In reality, flux slime is a growth with a ravenous appetite for magical forces. It is a natural draining phenomenon: Magical energy drains through the origin point in one direction in exchange for the residue on the far side. The antimagic field a flux slime generates is actually the byproduct of the consumption of magical energy.
In addition to the antimagic field’seffects, magic items that come into contact with flux slime permanently lose their magical abilities; creatures with spell-like or super-natural abilities that come into contact with it take 2d6 points of temporary Constitution damage per round while it devours flesh; creatures without such abilities are immune to this effect.

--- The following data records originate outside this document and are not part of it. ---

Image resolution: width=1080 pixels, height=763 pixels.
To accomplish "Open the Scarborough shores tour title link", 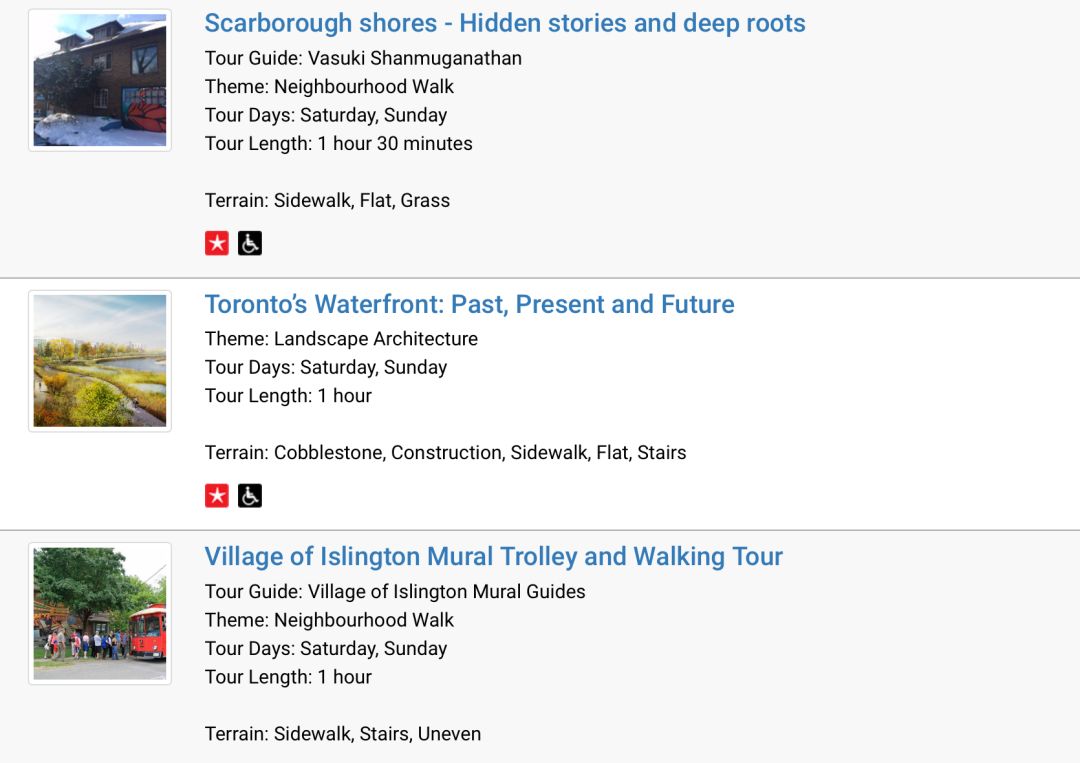I will (x=505, y=23).
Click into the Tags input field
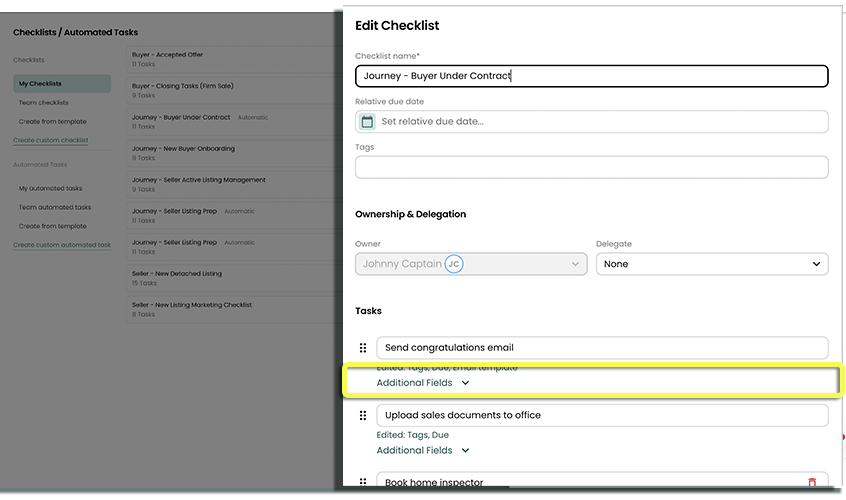The image size is (846, 500). 591,167
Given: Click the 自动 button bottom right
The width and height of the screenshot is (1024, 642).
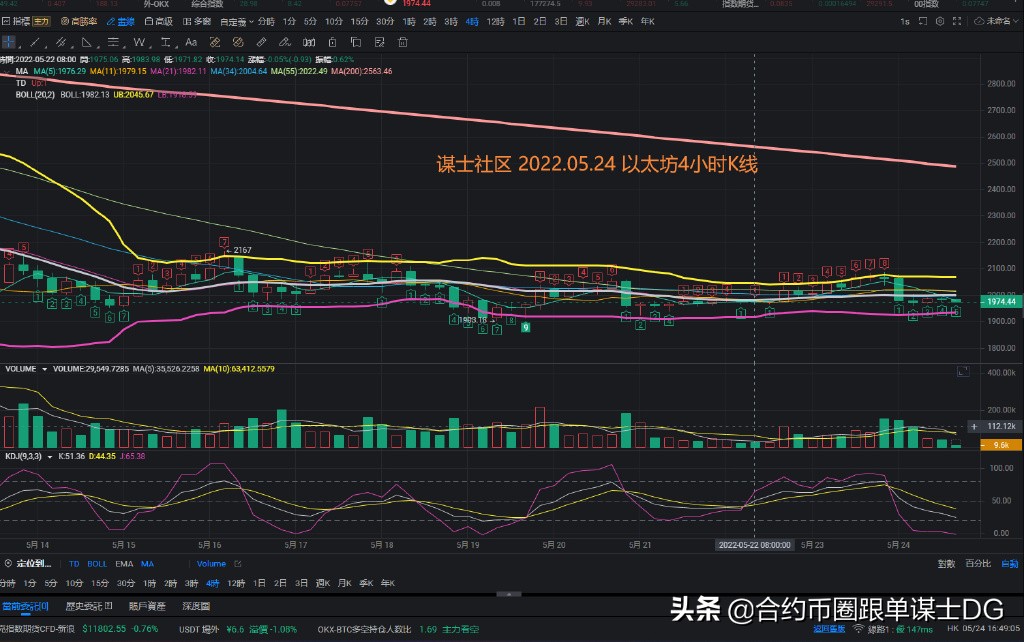Looking at the screenshot, I should (x=1013, y=563).
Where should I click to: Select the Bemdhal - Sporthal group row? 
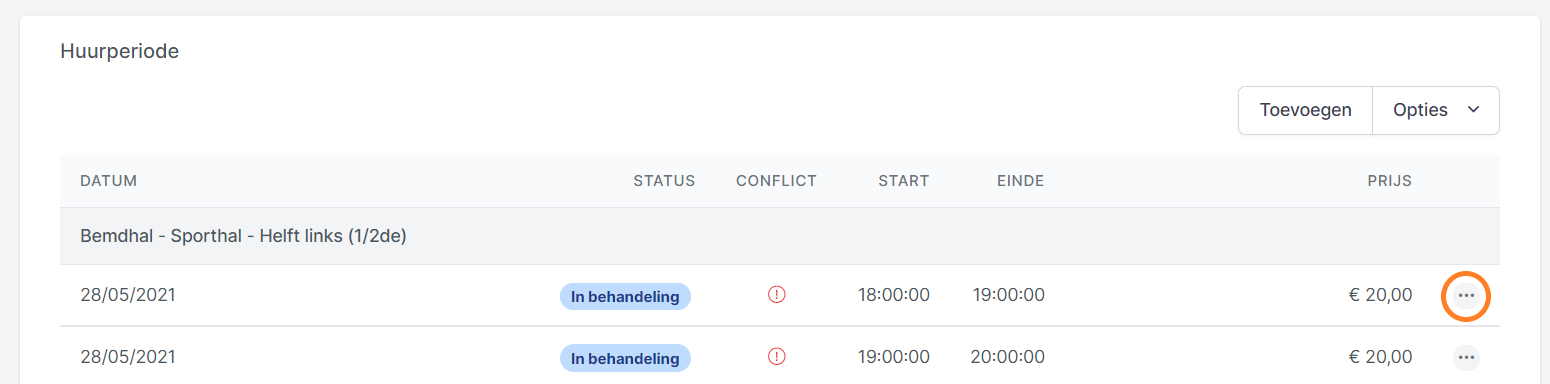click(780, 236)
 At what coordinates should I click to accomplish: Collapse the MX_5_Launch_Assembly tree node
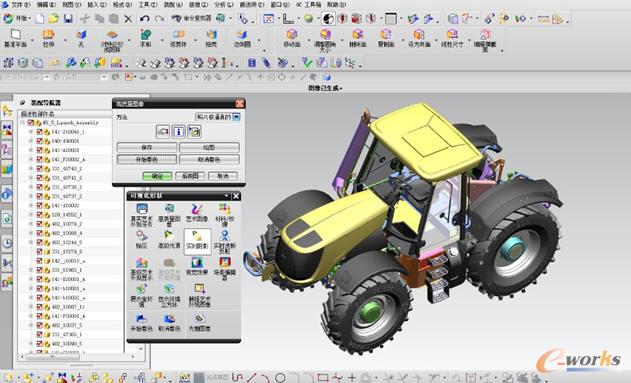(x=23, y=122)
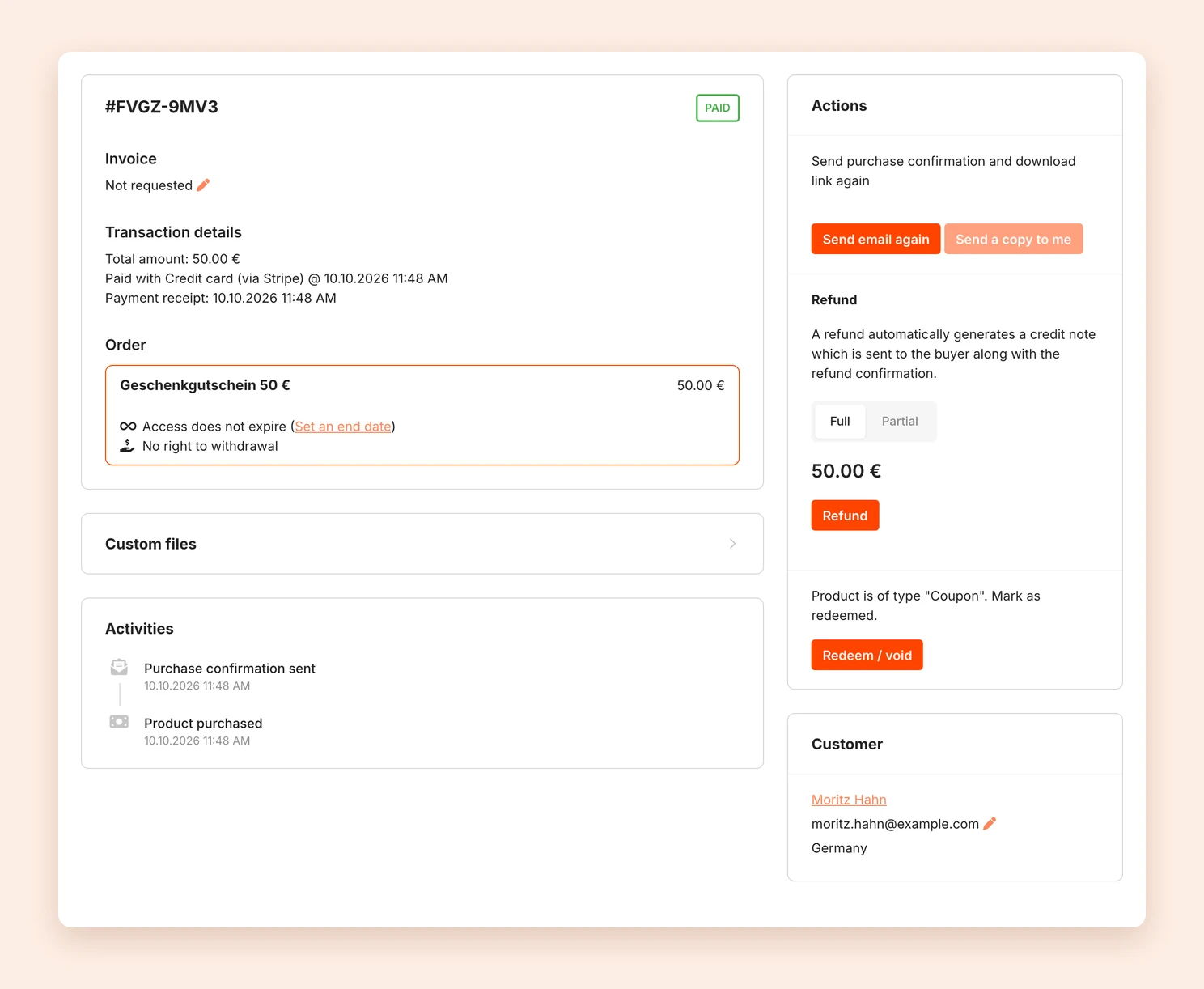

On the first round of contact, the slime can be scraped off a creature, but after that it must be frozen, burned, or cut away (dealing damage to the victim as well). Extreme cold, heat, or sunlight destroys a patch of flux slime.
When destroyed, a patch of slime releases the byproducts of its magical digestion in a dangerous burst that radiates out 50 feet. All creatures caught in this burst are subject to some random and permanent transmutation effect, as generated on the table below. Each burst generates one of these effects. Creatures may resist this effect with a Fortitude saving throw (DC 29).
d% | Result |
---|---|
01–10 | Blindness (as blindness/deafness spell) |
11–16 | Cursed (as bestow curse spell; –4 enhancement penalty on attack rolls, saving throws, ability checks, and skill checks) |
17–26 | Deafness (as blindness/deafness spell) |
27–32 | Disintegrate (subject is destroyed by a disintegrate spell) |
33–40 | Etherealness (as etherealness spell) |
41–48 | Gaseous (as gaseous form spell) |
49–54 | Iron body (as iron body spell) |
55–60 | Petrification (as flesh to stone spell) |
61–68 | Plane shift (subject instantly transports to a random plane) |
69–74 | Polymorph (as polymorph other spell; choose form randomly) |
75–80 | Reverse gravity (flux slime becomes the center of a reverse gravity spell). |
81–88 | Teleport (each subject teleports to a different, random location) |
89–94 | Temporal stasis (as temporal stasis spell) |
95–00 | Reverse aging (subject gets younger each year, disappearing at moment of “birth”) |
After the burst, the extradimensional origin point is sealed.